■ **SUPPLIED RECORDS**
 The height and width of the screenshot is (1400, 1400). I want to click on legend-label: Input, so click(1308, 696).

* * *

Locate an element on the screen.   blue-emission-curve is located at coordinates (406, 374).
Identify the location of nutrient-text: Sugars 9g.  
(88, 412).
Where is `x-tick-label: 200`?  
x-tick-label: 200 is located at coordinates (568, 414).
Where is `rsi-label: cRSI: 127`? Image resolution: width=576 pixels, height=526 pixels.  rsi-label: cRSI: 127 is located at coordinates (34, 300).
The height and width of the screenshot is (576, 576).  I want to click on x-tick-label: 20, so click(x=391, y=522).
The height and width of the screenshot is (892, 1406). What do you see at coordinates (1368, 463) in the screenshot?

■ **WHAT YOU SHOULD DO**
Swap "coordinates" for "position" in everything from the line containing "The height and width of the screenshot is (576, 576)." down to the line containing "The height and width of the screenshot is (892, 1406).", and give back only those records with nothing else altered.

■ **THE ANSWER**
The height and width of the screenshot is (576, 576).  I want to click on x-tick-label: 20, so click(x=391, y=522).
The height and width of the screenshot is (892, 1406). What do you see at position (1368, 463) in the screenshot?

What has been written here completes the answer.